Aceptaron mi plan y yo mismo les ayudé a realizarlo. Aquella misma tarde Antonio instalaba un puesto de juguetes baratos al lado de la verja del jardín Botánico. Los miembros del radio, que constituían los piquetes de vigilancia y los enlaces, iban y venían, se paraban a manosear los juguetes y pasaban las noticias. La primera noticia sensacional llegó a mitad de la tarde: el Partido Socialista, todos los sindicatos pertenecientes a la UGT y el Partido Comunista habían concluido un pacto de asistencia mutua y se habían comprometido a soportar al Gobierno de la República. Antonio estaba lleno de entusiasmo y de impaciencia detrás de sus juguetes:

—¿Por qué no ingresas en el Partido?

—Porque no sirvo para aguantar disciplinas, ya lo sabes.

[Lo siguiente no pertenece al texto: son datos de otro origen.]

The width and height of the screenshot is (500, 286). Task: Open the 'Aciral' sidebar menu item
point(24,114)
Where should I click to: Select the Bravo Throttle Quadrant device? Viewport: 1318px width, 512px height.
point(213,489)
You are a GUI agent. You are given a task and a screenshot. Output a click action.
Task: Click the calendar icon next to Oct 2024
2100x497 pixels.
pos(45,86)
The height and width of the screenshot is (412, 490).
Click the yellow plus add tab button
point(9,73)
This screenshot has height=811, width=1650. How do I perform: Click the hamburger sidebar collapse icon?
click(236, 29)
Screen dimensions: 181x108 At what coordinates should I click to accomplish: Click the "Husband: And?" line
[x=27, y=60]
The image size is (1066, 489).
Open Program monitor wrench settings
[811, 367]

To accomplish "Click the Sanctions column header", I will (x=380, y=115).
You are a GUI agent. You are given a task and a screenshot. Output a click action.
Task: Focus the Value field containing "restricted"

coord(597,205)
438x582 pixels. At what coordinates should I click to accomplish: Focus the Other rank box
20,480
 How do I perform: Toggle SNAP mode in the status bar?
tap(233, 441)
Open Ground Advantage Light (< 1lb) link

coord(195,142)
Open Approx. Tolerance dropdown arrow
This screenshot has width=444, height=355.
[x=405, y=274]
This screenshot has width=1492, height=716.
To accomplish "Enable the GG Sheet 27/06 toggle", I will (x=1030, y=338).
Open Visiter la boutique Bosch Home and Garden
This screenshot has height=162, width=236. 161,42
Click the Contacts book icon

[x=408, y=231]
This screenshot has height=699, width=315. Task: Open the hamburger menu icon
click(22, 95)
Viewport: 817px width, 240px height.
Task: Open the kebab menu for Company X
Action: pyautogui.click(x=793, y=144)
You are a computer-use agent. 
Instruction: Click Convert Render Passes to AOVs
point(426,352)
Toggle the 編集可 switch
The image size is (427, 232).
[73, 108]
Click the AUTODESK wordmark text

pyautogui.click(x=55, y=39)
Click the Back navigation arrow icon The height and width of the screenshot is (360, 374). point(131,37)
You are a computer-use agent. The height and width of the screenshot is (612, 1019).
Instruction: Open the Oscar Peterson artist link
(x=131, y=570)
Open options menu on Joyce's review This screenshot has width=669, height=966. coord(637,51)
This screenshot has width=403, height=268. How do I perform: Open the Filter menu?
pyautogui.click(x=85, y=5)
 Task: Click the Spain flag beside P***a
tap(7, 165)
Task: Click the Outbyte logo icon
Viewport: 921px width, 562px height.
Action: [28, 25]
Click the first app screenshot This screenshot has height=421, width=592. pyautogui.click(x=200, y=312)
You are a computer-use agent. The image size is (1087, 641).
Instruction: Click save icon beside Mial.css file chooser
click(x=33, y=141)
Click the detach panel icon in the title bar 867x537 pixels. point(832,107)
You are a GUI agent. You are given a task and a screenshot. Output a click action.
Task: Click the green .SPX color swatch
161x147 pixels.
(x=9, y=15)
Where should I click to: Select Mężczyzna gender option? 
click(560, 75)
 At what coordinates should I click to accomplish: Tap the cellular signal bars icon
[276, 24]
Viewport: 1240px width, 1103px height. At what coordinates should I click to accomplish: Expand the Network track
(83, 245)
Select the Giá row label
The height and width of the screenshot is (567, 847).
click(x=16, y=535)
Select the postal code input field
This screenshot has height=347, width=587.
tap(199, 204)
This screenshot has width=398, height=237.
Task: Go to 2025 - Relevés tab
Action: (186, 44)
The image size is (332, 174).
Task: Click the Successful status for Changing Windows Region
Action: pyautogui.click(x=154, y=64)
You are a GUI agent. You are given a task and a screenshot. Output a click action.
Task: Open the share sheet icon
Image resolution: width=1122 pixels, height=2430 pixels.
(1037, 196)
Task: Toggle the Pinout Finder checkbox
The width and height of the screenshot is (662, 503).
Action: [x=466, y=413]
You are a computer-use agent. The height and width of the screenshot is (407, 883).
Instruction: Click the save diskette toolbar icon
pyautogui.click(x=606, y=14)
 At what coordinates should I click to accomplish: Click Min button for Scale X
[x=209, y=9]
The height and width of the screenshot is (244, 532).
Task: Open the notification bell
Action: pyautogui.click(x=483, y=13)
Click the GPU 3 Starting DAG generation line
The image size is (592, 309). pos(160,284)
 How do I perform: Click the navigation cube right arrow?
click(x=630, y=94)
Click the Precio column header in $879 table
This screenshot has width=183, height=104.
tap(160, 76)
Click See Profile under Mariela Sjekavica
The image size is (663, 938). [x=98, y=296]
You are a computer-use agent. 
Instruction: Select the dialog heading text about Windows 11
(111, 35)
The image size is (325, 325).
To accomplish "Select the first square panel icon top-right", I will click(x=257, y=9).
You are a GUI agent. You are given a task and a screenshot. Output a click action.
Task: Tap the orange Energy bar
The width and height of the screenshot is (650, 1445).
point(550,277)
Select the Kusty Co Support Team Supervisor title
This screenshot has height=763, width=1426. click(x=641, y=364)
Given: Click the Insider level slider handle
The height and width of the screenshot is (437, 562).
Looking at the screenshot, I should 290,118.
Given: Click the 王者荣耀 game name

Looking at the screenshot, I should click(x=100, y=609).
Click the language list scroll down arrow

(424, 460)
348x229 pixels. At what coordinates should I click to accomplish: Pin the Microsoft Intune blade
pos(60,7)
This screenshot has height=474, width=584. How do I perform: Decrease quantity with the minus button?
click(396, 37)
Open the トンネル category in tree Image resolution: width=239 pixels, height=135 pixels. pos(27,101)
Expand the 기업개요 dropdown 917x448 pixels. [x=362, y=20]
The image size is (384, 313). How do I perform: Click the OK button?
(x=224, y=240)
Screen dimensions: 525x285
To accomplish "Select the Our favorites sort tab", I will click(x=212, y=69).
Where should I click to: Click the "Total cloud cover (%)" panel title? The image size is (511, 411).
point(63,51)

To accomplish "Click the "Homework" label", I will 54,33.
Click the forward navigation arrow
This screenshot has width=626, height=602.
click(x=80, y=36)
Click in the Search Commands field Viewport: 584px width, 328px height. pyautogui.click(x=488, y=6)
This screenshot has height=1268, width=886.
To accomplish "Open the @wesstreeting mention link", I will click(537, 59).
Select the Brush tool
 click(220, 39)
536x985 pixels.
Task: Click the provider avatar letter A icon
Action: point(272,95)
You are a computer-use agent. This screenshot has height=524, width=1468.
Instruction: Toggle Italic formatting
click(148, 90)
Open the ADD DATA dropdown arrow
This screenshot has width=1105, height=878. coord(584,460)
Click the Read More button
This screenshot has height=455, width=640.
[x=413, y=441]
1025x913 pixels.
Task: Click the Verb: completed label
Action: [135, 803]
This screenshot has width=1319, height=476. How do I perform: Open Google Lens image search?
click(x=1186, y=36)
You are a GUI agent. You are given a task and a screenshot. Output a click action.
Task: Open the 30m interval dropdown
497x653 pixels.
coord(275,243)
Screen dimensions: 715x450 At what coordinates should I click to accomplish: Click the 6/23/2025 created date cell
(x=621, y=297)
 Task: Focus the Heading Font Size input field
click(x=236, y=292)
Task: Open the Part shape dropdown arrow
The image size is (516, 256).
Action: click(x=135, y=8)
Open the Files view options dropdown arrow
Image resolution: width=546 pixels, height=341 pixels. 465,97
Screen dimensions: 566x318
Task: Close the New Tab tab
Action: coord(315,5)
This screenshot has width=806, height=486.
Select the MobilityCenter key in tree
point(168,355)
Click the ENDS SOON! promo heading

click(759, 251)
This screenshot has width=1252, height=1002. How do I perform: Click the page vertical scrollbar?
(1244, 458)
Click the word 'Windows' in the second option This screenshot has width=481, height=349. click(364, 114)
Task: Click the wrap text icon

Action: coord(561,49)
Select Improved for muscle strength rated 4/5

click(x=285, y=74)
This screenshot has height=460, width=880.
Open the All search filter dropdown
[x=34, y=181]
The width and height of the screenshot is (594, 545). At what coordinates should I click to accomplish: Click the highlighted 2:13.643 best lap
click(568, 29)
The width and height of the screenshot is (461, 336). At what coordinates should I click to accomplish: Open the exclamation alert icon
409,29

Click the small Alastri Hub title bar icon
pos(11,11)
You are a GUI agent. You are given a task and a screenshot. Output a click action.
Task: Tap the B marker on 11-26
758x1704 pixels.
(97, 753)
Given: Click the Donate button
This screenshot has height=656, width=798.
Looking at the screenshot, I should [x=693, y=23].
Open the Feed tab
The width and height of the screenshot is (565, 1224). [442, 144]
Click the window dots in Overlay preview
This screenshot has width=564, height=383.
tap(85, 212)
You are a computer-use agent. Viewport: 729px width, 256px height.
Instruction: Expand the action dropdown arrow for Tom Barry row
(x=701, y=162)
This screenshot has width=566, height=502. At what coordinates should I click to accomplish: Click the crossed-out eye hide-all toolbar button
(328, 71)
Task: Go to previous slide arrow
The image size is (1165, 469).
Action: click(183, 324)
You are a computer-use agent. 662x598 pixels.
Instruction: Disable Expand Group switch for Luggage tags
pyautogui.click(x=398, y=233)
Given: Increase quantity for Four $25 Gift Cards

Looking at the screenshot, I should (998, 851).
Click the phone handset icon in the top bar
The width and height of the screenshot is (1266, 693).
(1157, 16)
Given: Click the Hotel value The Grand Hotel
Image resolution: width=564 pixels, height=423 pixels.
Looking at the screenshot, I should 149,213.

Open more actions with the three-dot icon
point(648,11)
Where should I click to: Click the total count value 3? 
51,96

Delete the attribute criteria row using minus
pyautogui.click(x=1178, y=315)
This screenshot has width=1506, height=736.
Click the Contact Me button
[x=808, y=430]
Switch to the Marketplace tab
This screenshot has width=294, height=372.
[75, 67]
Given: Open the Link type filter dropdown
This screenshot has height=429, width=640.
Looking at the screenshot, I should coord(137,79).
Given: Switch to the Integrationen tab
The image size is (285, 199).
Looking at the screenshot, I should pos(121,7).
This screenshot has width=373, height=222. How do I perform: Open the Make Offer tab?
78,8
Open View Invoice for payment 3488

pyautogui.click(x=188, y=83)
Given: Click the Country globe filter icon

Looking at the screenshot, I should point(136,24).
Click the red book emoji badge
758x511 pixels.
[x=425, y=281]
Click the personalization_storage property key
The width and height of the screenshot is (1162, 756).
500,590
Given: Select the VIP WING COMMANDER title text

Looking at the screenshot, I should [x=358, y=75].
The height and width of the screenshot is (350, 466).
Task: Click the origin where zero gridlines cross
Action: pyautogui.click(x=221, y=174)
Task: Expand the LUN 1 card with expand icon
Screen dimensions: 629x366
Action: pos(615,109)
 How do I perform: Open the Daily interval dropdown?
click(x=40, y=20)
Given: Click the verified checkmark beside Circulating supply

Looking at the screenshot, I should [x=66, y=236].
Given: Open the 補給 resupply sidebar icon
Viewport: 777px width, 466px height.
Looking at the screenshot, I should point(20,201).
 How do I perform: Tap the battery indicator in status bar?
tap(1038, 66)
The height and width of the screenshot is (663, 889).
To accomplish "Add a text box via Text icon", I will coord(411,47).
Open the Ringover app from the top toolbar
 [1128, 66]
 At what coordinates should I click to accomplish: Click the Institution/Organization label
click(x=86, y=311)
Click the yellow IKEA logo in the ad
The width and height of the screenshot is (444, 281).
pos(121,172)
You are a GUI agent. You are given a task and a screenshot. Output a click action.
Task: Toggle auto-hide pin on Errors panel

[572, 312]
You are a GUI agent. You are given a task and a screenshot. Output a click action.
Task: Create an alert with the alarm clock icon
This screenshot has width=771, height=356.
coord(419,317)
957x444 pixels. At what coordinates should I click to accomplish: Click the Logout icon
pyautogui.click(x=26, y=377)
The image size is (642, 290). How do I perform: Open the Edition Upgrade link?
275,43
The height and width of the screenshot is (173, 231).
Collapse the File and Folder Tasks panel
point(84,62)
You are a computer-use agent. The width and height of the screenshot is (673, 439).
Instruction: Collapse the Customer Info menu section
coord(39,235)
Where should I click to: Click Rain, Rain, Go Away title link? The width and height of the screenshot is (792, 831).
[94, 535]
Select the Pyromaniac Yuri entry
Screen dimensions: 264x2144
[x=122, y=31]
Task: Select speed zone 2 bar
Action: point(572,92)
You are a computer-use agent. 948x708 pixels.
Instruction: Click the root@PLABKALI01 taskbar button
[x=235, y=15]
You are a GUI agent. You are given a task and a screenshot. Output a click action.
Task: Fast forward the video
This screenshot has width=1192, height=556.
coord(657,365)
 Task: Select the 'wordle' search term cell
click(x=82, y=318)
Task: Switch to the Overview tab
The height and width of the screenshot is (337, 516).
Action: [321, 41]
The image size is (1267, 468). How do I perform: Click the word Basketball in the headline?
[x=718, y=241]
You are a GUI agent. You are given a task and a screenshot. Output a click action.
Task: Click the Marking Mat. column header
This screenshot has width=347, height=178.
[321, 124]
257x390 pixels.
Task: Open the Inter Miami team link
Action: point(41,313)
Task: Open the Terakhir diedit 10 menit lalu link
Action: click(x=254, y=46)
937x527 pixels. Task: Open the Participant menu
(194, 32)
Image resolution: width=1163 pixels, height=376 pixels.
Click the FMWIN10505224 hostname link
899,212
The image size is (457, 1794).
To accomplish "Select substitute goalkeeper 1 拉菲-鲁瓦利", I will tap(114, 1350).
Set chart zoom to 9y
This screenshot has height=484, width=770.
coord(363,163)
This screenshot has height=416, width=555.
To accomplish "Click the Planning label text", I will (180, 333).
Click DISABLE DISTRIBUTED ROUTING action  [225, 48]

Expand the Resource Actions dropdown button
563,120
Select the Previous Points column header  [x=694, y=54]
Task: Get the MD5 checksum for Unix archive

—Pero ahora necesitamos gente.

—Ya lo pensaré. Primero vamos a ver qué pasa.

Ninguno dudaba que las derechas llevarían a cabo un alzamiento. Mi hermano Rafael y yo nos fuimos a la verbena aquella noche, arrancamos a Antonio del lado de sus juguetes y nos sentamos en los veladores que había puesto en el paseo mi amigo el tabernero. La verbena no estaba aún en pleno apogeo y había poca gente en ella, aunque sí una gran abundancia de grupos de policía, de guardias de asalto y de obreros. El público, el verdadero público de verbena, se veía claramente que tenía miedo de aglomeraciones.